Dehn-Seidel twist, $C^0$ symplectic topology and barcodes

TL;DR

This paper explores the $C^0$ symplectic mapping class group, proving the non-triviality of certain elements using Floer theory and barcodes, thus extending Seidel's classical results to the $C^0$ setting.

Contribution

It introduces methods from Floer theory and barcodes to study the $C^0$ symplectic mapping class group, demonstrating the non-triviality of specific elements.

Findings

Different powers of the square of the Dehn-Seidel twist are in distinct connected components.

The $C^0$ symplectic mapping class group contains elements of infinite order.

Develops a Floer-theoretic approach adapted to $C^0$ symplectic topology.

Abstract

We initiate the study of the $C^0$ symplectic mapping class group, i.e. the group of isotopy classes of symplectic homeomorphisms. We prove that none of the different powers of the square of the Dehn-Seidel twist belong to the same connected component of the group of symplectic homeomorphisms of certain Liouville domains. This generalizes to the $C^0$ setting a celebrated result of Seidel.

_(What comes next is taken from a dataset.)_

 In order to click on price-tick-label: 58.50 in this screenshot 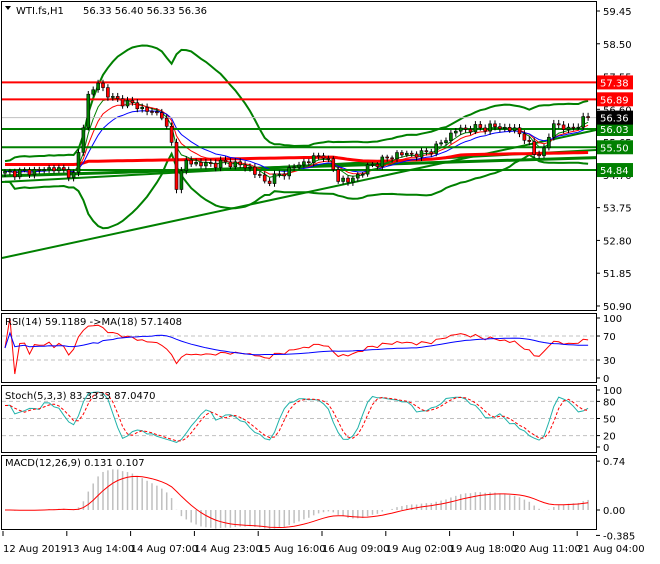, I will do `click(618, 46)`.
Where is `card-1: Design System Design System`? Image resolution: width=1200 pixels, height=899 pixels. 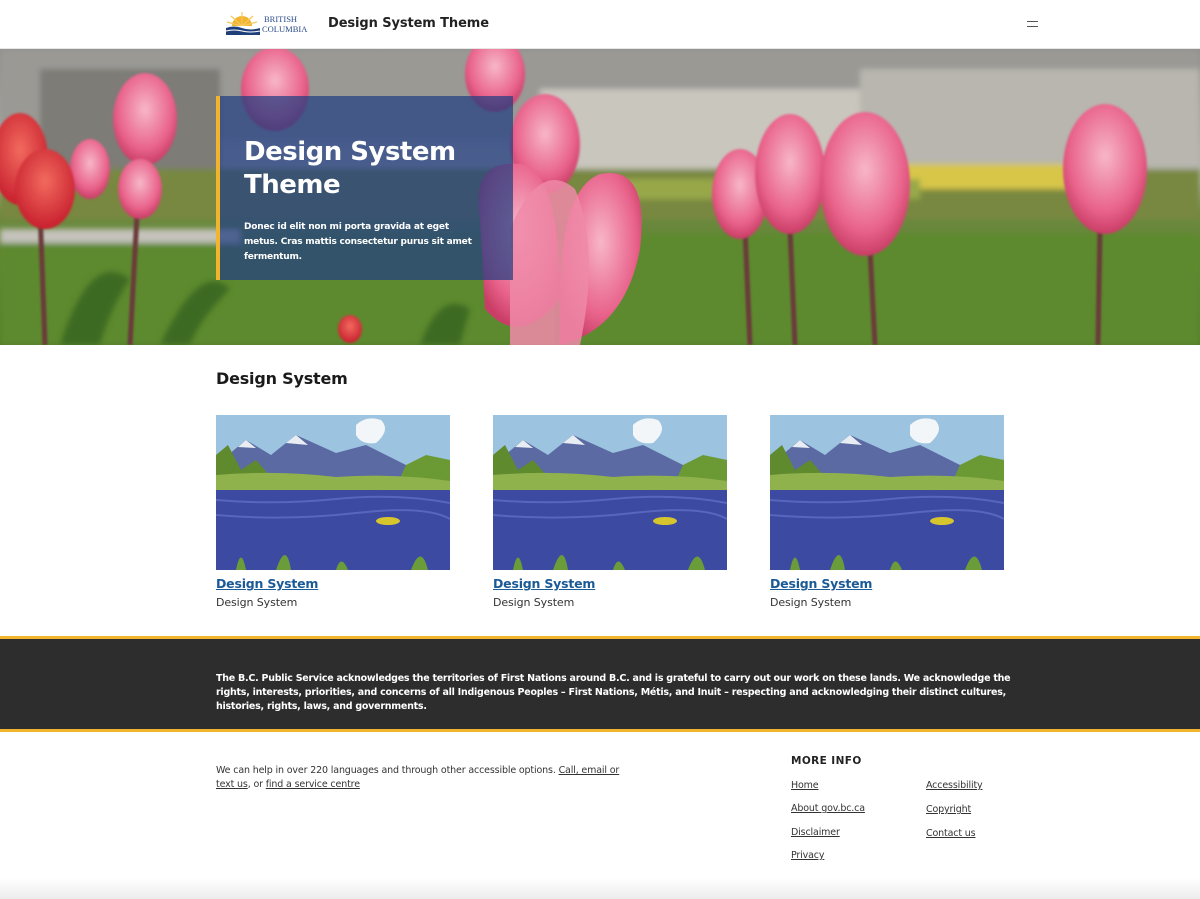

In other words, we obtain the non-triviality of the $C^0$ symplectic mapping class group in these domains and in fact an element of infinite order. For that purpose, we develop a method coming from Floer theory and the theory of barcodes. This builds on recent developments of $C^0$-symplectic topology. In particular, we adapt and generalize to our context results by Buhovsky-Humili\`ere-Seyfaddini and Kislev-Shelukhin.